La présidente de la Fed de Cleveland, Beth Hammack, a souligné la nécessité d'agir pour garantir que l'inflation revienne à l'objectif, avertissant qu'une inflation élevée prolongée pourrait compliquer les efforts futurs pour la réduire.
Le président de la Fed de Minneapolis, Neel Kashkari, a fait écho à ce sentiment, suggérant que des hausses de taux plus petites et progressives maintenant pourraient éviter la nécessité de mesures plus drastiques plus tard.
Leurs votes dissidents contre le maintien du taux d'emprunt à un jour actuel de 3,5 % à 3,75 % mettent en évidence une division au sein du Comité fédéral de l'open market (FOMC), où la majorité a choisi de maintenir les taux stables. Le président de la Fed, Kevin Warsh, tout en soutenant le maintien, a reconnu les défis liés à la gestion d'une inflation qui persiste depuis des années.

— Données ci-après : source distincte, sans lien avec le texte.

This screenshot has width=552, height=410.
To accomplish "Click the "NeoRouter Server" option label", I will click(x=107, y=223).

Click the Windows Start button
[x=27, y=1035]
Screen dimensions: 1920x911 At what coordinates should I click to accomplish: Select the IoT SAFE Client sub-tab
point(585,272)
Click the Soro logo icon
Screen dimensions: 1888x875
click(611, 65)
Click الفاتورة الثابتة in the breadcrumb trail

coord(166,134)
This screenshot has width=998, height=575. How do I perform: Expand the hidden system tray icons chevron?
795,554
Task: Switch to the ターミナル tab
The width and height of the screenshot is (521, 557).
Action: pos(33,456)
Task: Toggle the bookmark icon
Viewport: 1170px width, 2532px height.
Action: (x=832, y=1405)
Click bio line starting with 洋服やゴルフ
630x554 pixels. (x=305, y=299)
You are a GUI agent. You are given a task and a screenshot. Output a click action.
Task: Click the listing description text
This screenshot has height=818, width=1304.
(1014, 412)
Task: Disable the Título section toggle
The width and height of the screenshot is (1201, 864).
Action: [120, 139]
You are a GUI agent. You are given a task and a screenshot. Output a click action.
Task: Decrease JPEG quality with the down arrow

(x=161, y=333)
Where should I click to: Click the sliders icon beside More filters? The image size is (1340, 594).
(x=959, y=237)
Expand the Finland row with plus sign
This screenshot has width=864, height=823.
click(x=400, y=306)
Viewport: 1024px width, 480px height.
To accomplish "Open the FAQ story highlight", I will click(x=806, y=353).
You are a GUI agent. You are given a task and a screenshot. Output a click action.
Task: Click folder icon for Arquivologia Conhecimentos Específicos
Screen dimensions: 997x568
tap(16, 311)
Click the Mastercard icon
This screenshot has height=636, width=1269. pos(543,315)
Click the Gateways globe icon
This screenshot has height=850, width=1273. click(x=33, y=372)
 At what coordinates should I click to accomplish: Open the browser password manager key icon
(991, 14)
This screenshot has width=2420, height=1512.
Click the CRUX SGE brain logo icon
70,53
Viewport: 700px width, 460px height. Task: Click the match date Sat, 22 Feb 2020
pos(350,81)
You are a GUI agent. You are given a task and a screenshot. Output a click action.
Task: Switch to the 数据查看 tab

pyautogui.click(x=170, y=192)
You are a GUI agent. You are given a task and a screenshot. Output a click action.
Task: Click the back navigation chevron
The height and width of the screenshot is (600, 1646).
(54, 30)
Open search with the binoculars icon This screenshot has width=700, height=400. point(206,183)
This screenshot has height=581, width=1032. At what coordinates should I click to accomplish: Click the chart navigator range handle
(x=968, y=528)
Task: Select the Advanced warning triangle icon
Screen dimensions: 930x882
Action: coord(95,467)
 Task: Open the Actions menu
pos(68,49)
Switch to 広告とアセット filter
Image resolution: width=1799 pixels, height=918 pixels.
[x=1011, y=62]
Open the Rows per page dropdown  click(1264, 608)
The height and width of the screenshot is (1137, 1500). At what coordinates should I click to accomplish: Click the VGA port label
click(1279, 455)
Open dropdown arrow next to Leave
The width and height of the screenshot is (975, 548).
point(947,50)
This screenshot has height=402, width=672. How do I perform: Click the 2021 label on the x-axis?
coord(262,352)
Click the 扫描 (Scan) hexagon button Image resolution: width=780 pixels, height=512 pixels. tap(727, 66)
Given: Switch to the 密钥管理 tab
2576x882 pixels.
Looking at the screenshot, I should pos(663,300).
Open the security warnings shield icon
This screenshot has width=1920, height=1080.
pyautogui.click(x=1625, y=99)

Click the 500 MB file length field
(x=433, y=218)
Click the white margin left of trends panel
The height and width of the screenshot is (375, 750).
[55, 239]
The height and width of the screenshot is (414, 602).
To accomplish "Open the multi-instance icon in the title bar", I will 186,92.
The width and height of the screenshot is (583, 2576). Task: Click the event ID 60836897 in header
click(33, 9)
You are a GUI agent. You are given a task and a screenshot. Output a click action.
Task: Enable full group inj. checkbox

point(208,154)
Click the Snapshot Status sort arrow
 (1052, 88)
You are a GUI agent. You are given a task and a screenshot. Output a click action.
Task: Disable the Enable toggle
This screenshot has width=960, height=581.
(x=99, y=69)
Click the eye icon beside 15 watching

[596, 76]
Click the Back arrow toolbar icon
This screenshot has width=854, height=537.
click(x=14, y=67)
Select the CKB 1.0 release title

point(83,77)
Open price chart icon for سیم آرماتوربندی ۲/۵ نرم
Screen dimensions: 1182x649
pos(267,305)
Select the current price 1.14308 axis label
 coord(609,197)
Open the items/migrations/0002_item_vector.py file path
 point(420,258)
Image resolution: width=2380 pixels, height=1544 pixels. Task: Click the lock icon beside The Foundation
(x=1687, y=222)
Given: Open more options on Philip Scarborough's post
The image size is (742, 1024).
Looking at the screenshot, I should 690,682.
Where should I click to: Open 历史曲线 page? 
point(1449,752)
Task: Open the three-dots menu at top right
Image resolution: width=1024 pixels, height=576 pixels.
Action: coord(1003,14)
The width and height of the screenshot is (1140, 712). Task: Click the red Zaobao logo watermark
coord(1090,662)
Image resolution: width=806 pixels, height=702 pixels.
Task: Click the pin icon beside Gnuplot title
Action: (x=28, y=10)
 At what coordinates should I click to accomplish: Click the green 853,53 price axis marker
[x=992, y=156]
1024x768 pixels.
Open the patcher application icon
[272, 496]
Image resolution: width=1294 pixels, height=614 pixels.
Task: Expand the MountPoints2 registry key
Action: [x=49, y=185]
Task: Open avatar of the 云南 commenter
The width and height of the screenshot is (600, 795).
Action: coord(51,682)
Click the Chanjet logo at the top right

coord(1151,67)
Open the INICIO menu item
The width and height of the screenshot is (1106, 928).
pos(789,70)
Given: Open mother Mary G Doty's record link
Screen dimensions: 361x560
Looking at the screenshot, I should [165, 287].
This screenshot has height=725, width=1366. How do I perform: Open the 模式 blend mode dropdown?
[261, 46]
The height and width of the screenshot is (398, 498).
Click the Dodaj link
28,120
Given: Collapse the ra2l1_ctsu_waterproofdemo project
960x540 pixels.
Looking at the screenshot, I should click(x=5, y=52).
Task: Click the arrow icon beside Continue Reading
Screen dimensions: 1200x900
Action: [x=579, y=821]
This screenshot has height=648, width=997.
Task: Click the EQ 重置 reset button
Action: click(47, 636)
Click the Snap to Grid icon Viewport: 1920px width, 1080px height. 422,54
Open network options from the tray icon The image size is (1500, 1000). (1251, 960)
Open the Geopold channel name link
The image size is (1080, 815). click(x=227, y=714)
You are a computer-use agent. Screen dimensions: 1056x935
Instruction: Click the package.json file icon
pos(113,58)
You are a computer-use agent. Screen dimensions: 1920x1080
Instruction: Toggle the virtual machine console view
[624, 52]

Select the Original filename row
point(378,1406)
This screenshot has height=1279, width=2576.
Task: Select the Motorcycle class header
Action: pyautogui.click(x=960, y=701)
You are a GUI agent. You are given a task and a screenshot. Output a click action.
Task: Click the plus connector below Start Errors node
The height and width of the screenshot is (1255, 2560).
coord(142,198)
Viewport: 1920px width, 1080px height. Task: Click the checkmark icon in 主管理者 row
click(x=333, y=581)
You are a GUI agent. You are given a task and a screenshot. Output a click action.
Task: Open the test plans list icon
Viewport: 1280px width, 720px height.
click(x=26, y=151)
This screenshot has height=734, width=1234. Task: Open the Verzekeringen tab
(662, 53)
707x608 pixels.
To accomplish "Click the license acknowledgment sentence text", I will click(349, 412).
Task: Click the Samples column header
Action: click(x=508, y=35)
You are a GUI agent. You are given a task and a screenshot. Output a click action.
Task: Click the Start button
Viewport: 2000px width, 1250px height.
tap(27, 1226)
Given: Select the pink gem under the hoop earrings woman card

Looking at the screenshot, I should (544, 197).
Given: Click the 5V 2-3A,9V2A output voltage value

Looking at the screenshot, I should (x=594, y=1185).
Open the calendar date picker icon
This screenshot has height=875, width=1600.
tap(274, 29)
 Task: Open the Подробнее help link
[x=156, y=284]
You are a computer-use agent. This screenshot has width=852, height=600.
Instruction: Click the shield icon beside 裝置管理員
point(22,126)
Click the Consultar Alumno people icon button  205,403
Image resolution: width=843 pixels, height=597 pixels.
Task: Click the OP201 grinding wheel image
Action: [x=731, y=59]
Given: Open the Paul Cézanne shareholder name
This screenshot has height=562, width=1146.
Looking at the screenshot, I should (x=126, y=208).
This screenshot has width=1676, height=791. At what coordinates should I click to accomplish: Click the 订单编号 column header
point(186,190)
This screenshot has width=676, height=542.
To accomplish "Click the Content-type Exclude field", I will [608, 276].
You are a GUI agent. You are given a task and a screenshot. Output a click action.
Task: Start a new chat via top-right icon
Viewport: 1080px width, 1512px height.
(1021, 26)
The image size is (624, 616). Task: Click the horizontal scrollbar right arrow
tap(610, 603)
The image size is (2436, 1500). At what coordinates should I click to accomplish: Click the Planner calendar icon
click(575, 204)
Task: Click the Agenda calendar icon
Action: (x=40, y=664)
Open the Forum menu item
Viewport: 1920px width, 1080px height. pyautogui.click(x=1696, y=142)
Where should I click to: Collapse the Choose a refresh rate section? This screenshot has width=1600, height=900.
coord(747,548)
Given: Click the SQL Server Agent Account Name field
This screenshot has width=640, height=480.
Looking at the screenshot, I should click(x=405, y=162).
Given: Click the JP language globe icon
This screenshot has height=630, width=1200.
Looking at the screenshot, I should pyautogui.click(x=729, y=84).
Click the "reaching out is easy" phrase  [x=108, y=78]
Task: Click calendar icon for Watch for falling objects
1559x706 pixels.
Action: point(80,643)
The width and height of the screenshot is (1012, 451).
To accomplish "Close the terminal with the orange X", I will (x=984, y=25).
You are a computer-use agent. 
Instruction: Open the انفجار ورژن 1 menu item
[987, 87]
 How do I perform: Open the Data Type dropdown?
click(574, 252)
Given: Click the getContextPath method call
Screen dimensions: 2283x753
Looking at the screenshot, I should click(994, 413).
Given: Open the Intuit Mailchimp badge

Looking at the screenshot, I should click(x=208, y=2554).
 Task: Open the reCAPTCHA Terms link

Hammack a noté que ses électeurs subissent des pressions tarifaires croissantes, indiquant que l'inflation n'est pas seulement un problème d'offre, mais aussi alimentée par la demande. Les remarques de Kashkari ont établi des parallèles avec des périodes inflationnistes passées, suggérant que la politique monétaire reste un outil crucial pour gérer l'inflation, même en période de chocs d'offre.
Les discussions reflètent un moment critique pour la Fed alors qu'elle navigue dans les complexités de la gestion de l'inflation dans le paysage économique actuel.